1,549 cases against Georgia were from a group of more than 3,300 individual applications filed by residents of breakaway South Ossetia and servicemen of the Russia army, who served as peacekeepers before the outbreak of hostilities in August, 2008.
All dropped cases were represented before the ECHR by three lawyers from Vladikavkaz, Russia’s North Ossetian Republic. ECHR said that having received no response to its request for information, sent on two separate occasions in 2010 to the applicants’ legal representatives, the Court decided to join these 1,549 individual cases and to strike them out from the list of pending cases before the Court.
A similar decision was taken by ECHR in respect of five other applications from the same group of more than 3,300 cases in March, 2010. Those five applications were also represented by the same three Vladikavkaz-based lawyers.

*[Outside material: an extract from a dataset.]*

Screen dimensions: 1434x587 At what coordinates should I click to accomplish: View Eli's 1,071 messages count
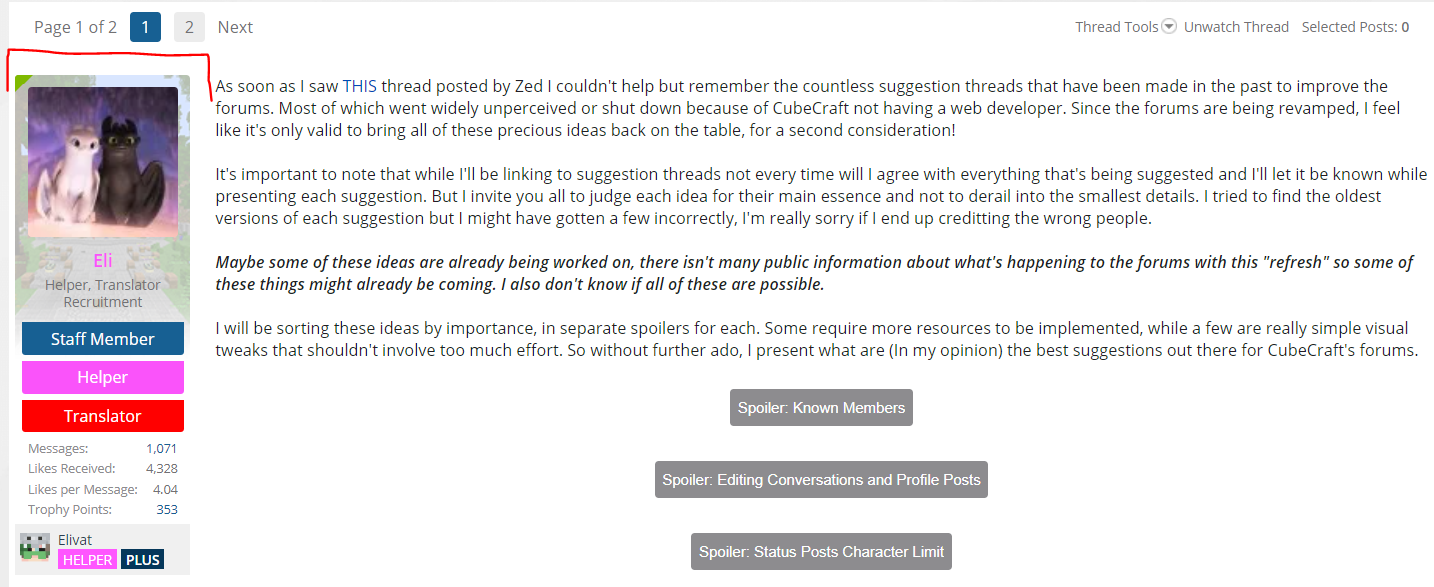pos(161,449)
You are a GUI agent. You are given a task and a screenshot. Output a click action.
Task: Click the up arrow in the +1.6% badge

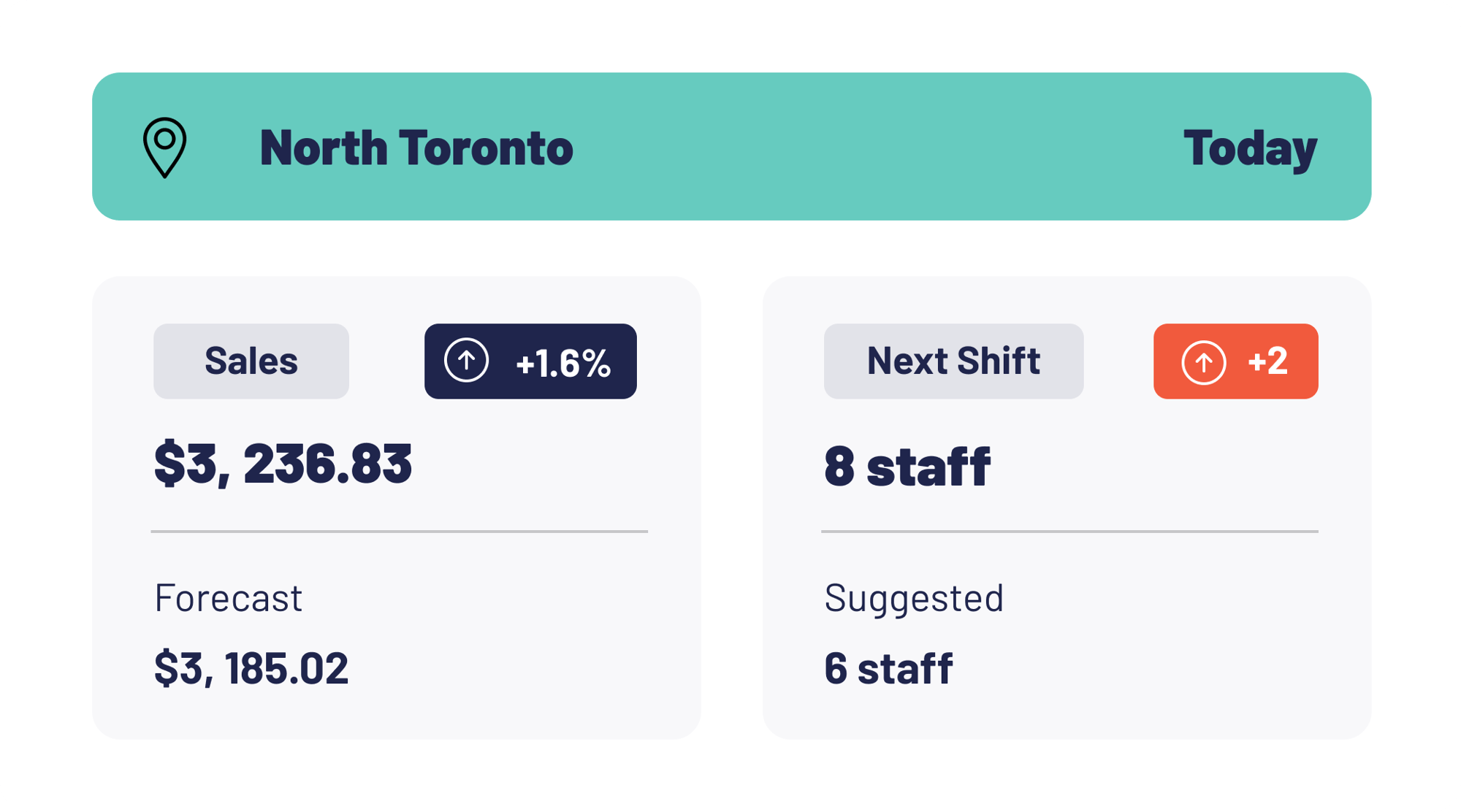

One of them, Vladimir Baykulov, told RFE/RL’s Russian-language service, Ekho Kavkaza, in April, that he could not respond to requested information from ECHR because he spoke no English and had no experience of dealing with cases in the Strasbourg-based court.
ECHR said that it asked the three lawyers in April whether they continued representing the other applicants, but received no response; the request was re-sent again in June.
“No response to the above letters has been received from the applicants’ representatives,” ECHR said. “The Court considers that, in the circumstances described above, the applicants in the present cases may be regarded as no longer wishing to pursue their applications.”
In the cases lodged against Georgia, applicants claimed violation of their or their close relatives’ right to life, inhuman or degrading treatment, interference with the right to respect for private and family life, damage to property or its destruction, absence of an effective domestic remedy and discrimination on the ground of ethnic origin.